Interestingly, there are only a few select differences between the 30fps and 60fps modes, with areas looking more similar than we’d expect when swapping between the two modes. Plant density and shadow draw are the only two noticeable differences, but it doesn’t claw back much performance – so resolution is the major differentiating factor instead. In the (default) 30fps resolution mode, the resolution dynamically scales from 972p (45 percent of 4K) at worst to 1242p (57.5 percent of 4K when looking straight at the sky). Cutscenes offer higher resolution, up to 1440p.
This base image is reconstructed with AMD’s FSR2, using information from previous frames to produce a higher resolution result. While it generally provided a solid copy of a high-resolution image, the FSR 2 suffered from obvious artifacts in motion, including fine details such as grating losing definition and occlusion artifacts caused by character movement in the foreground. The raw bases depict the pixel structure.
As you might expect, the 60fps display mode uses a lower range of internal resolutions, with menus suggesting a 1440p target (compared to a 4K target for resolution modes), but actual pixels between 648p and 864p. Upscaled with FSR 2 reveals the numbers in between. 1440p. It’s rare to see sub-720p internal resolution on the PS5 as we do here, but cutscenes at least switch to a 30fps cap and therefore run at a higher resolution.
So the PS5 ships with a stunning core visual feature-set, but at a significant cost to image quality.

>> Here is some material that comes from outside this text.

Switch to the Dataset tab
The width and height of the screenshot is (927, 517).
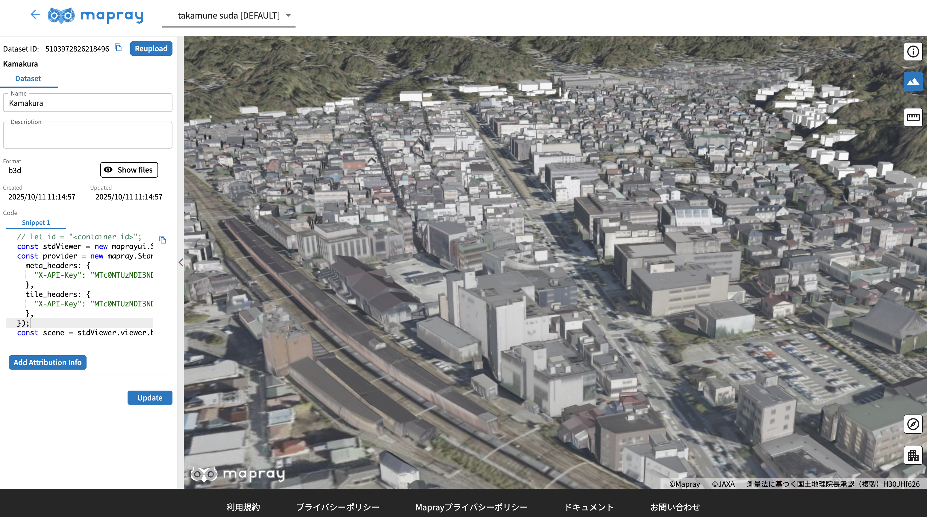[28, 78]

In terms of performance, the 30fps mode provides more consistent performance despite some minor issues in the early part of the game – occasional screen-tearing in the top third of the display, frame-rates as low as 20fps in some cutscenes, and scripted cutscenes and There are some hiccups during the transition from gameplay.

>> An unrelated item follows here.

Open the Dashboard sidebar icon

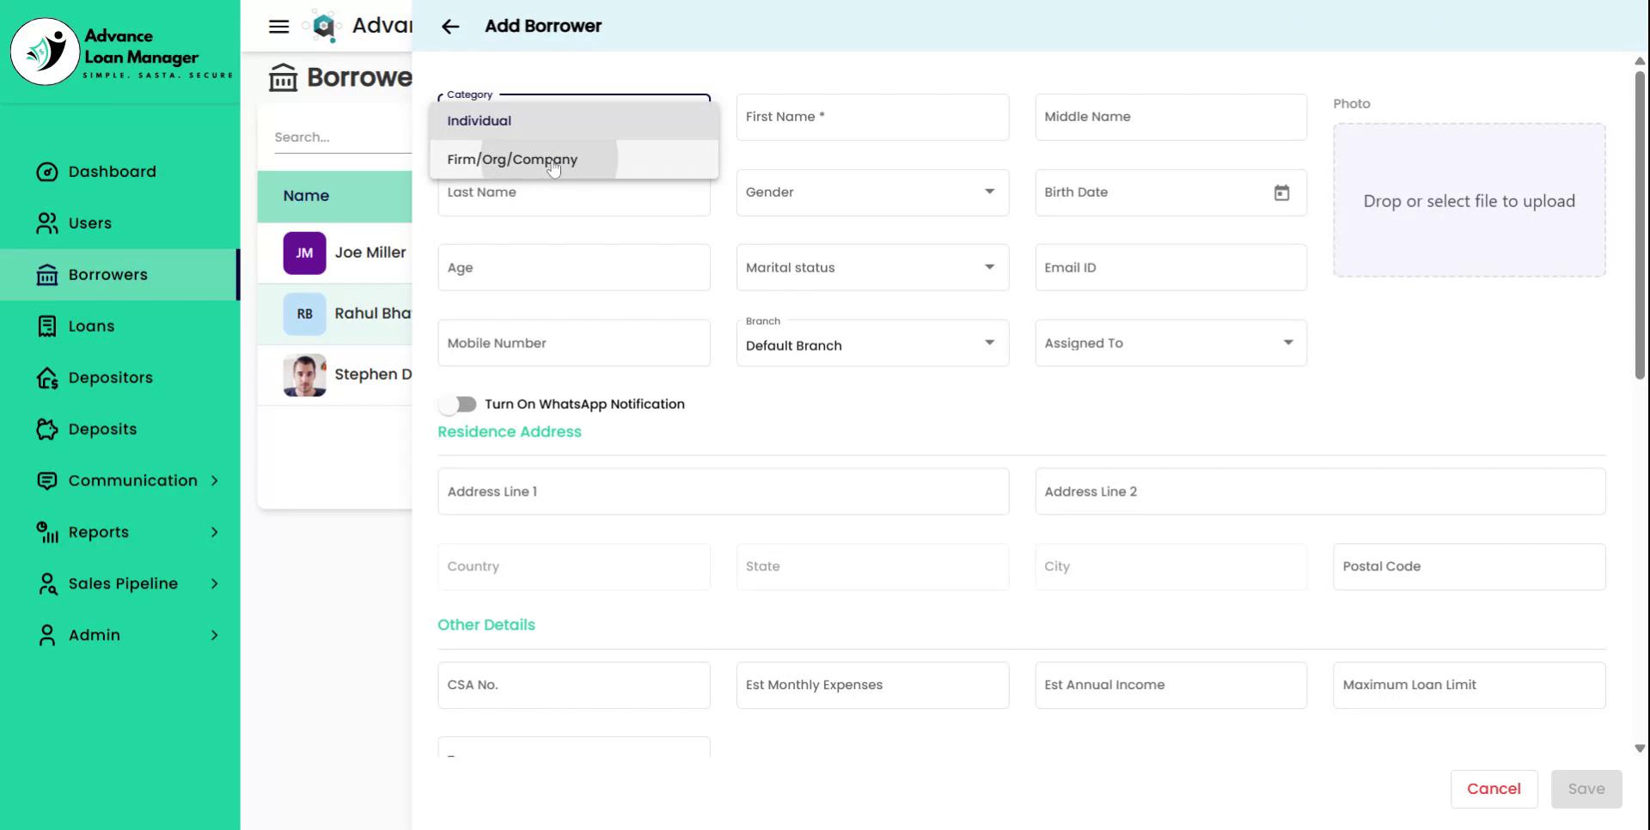pos(47,171)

Later areas, such as Koboh, tend to be worse off in areas with reservoirs; Here we saw frame-rates in the teens and 20s. Overall, the 30fps mode makes a good amount of sense, especially given its advantage in image clarity, but its performance profile could definitely do with some tweaking to sort out the worst drops.
In 60fps display mode, the first city area is problematic, starting at a solid 60fps but dropping down to 30s in some sections – the screen in the top third of the display explodes whenever a frame drops. A VRR capable display should help smooth out frame-rate variations, but the magnitude of the issues here means you should still expect perceptible degradation. With its low rendering resolution, the 60fps performance mode is a tough sell – and it seems to lack customisation. The mode gets better later on, where areas like Koboh often lock to 60fps, but areas with water again cause problems.

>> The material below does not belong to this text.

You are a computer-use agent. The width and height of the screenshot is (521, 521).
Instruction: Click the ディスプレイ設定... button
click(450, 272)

I’d love to see improvements to the mode with subsequent patches — and in fairness, Respawn has promised that there are several patches in the works over the next few weeks. Although the situation here suggests a real uphill battle to lock on 60, especially if the team is determined to avoid giving up on other settings.
Even taking a quick look at the PS5 it’s clear that Jedi Survivor needs more work. For all the promise of its visuals, the game’s performance isn’t up to par – and I also experienced animation glitches, collision bugs, and an apparent software crash. It will be interesting to see how the Series X and S versions fare given the issues affecting the PC version, but for now Star Wars Jedi: Survivor is one of the more compelling releases we’ve had in a long time – good and Bad both. Let’s just hope it delivers the quality of life fix that a game of this caliber deserves.